* Written exercise 1
Duplicate the stretch of the essay on Lower East Side live video from "by Eric Miller" through "such common spaces.".
* Written exercise 2
Using the essay on Lower East Side live video, answer these questions:
(a) Who led the No Se No artists who shared the lot with Adam Purple?
(b) On which street, and between which streets, was the entrance to the No Se No toolshed/clubhouse?
(c) What year does the essay give as "today"?

Published in Captured: A History of Lower East Side Film and Video, Clayton Patterson, ed., New York: Federation of East Village Artists, 2003, pp. 261-6.

"Live Video as Performance on New York City's Lower East Side in the 1980s"

by Eric Miller

I write to commemorate aspects of the art scene of the New York City's Lower East Side in the 1980s.  Michael Jackson and Madonna were inventing the music video.  And we -- Diane Dunbar, myself, and numerous others -- were developing the video happening.

In the mid-80s, various types of artists (performers, painters, etc.) were working in many different styles on the LES.  Small performance spaces and art galleries abounded.  Audiences were largely composed of artists.  Artists, and groups of artists, could afford lots, which were used as workplaces and gathering places.  There is a need for outdoor workshop spaces, as there is a need for gardens: communities and scenes can develop in and around such common spaces.

Today (2003), the scene as we knew it is dwindling.  The artists' lots are gone, and painters and performers are much fewer in number -- in part because so many people, including those in the arts, now work primarily with computers.  It used to be that independent young people could come to the LES and find a way to survive, doing a minimum of manual work in a part-time day (or night) job.  This sort of self-support is much less likely today.

In the mid-80s:

No Se No, the performance space and bar, was a storefront walk-in -- actually, a walk-down -- on Rivington St., between Forsyth and Allen Sts.  The entrance to the No Se No toolshed/clubhouse was around the corner, on Forsyth St., between Rivington and Stanton Sts.  Adjacent to the clubhouse was a lot that the No Se No artists, led by sculptor Ray Kelly, shared with Adam Purple, the garden maker.  Adam Purple's side of the lot featured a lovely spiral garden.

One fun activity at the No Se No lot was the ritual smashing of TV sets that had been found on the street and carried back to the lot.  I suppose for some people this smashing of TV sets expressed a disdain for the passive consumption of mass media.

Welding and blacksmithing work was being done by Robert Parker, Tovey Halleck, and others.  Scrap metal was artfully welded to the chain-link fence around the lot (this was a common practice around many artists' lots).  A fire, covered with a grill, was often burning, and many steaks were cooked here.  Cold beer was very popular.

* Dataset content
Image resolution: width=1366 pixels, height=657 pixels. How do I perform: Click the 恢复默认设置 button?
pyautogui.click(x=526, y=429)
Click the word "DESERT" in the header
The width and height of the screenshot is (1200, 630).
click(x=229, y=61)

* Exercise output 1
by Eric Miller

I write to commemorate aspects of the art scene of the New York City's Lower East Side in the 1980s.  Michael Jackson and Madonna were inventing the music video.  And we -- Diane Dunbar, myself, and numerous others -- were developing the video happening.

In the mid-80s, various types of artists (performers, painters, etc.) were working in many different styles on the LES.  Small performance spaces and art galleries abounded.  Audiences were largely composed of artists.  Artists, and groups of artists, could afford lots, which were used as workplaces and gathering places.  There is a need for outdoor workshop spaces, as there is a need for gardens: communities and scenes can develop in and around such common spaces.

* Exercise output 2
(a) Sculptor Ray Kelly
(b) Forsyth St., between Rivington and Stanton Sts.
(c) 2003